So in the spirit of Zac's massive Facebook list, here's some general suggestions and guidelines:

House of Leaves is mind-blowing. Patrick will back me up on this one. Even if you decide you don't like it two hours into the beginning, give it a shot, because it might rock your socks.

Dune is one of the best books ever. Children and Messiah are pretty awesome, though not as good. After that it's steady downhill. Chapterhouse probably not even worth reading.

I thought Jonathan Strange and Mr. Norrell was brilliant. Basically a cross between classic Faerie Tales and Charles Dickens. If 19th century British literature irritates you, this probably will too.

Dark Side of the Earth? I've never heard of that one. What's it about?

The Forever War, by Joe Haldeman, is amazing. One of the best war novels I've ever read. The associated titles, Forever Peace (which is totally unrelated) and Forever Free (which is related, barely, by having the same main character), pretty good, though not even close to the original.

Read the original Foundation trilogy, because every science fiction fan should. I'd like to heard what you think.

I thought Stranger in a Strange Land was too long and too full of weird hippy bullshit. Could just be me. I was much more a fan of either Starship Troopers or The Moon is a Harsh Mistress.

Cryptonomicon rocked my world. Not as sci-fi as most of his other books, it takes place largely in the present or very-near future, and in fact a big chunk takes place during WWII. But really really brilliant. I haven't read the Baroque trilogy because the page count intimidates me.

Sadly, you've already read all the really great Bester books. Golem100 is interesting, but not any better than Computer Connection. His short story collection (Virtual Unrealities) is definitely worth reading, though.

I'm a big fan of the planet Mars, so I've read a lot of fiction involving it. Most has been rather disappointing. Moving Mars was ok; Man Plus was interesting but left me without strong feelings one way or the other. Definitely DO NOT read anything by Ben Bova, especially Mars, as it is easily one of the five worst books I have ever read. Haven't read Rainbow Mars yet, though it's on my list. Let me know how it is.

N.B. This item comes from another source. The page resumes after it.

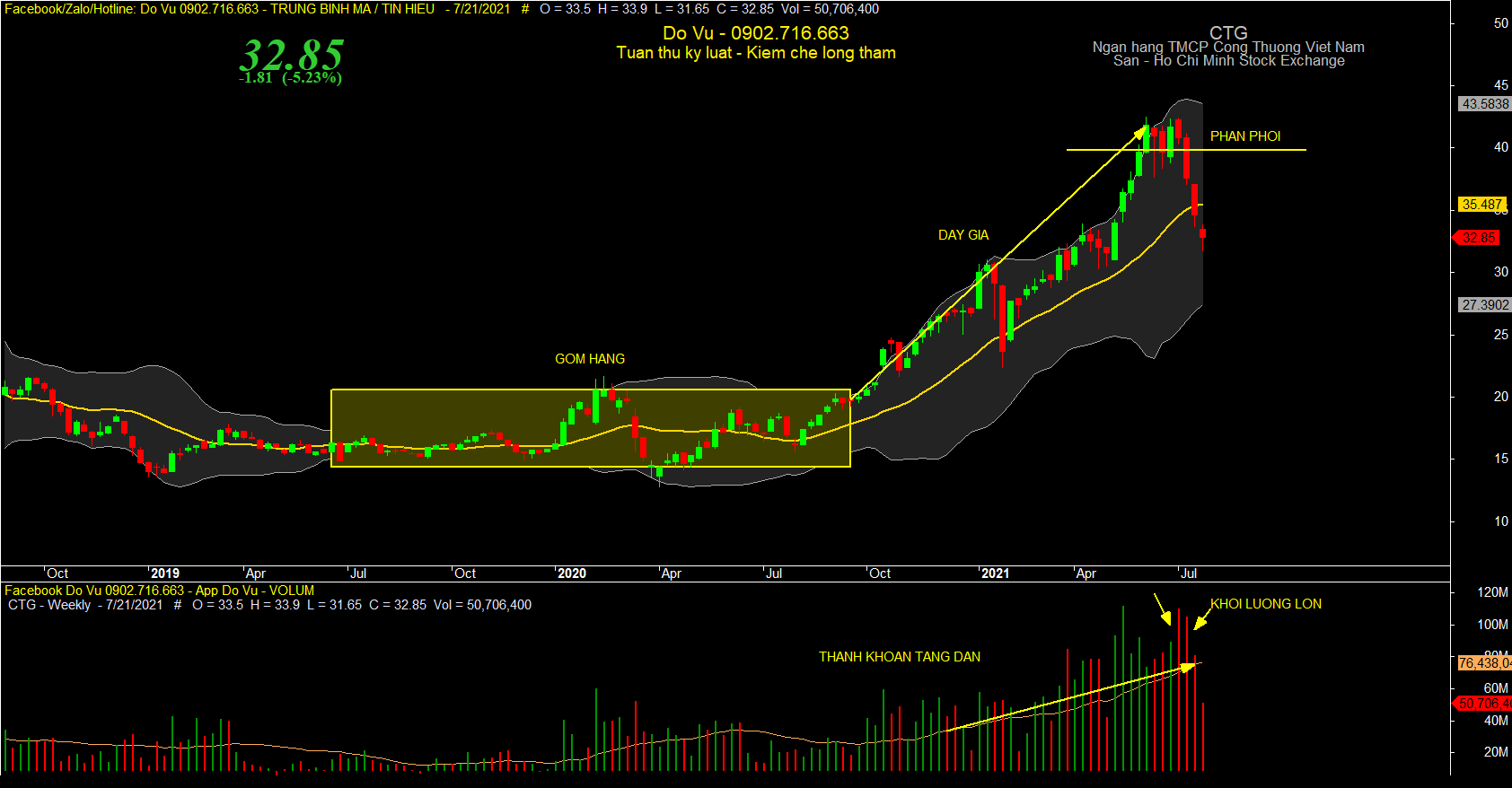Screen dimensions: 1512x788
Task: Click the GOM HANG accumulation label
Action: 590,359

You should probably check out something by Philip K. Dick. Not for everyone's taste, but he's at least worth a try. His most famous is A Scanner Darkly, which is even weirder than most of his stuff, so I don't recommend it as a starting point. I also don't recommend Do Androids Dream of Electric Sheep? if you have even seen Blade Runner, as you will be unable to avoid comparisons between the two (despite their being extremely different). My recommendations would be either The Man in the High Castle (which is kind of alternate-history-ish) or Flow My Tears, the Policeman Said (which I don't really know how to describe).

If you are even marginally interested in comic books, then we should talk about Warren Ellis.

That's all I got for now.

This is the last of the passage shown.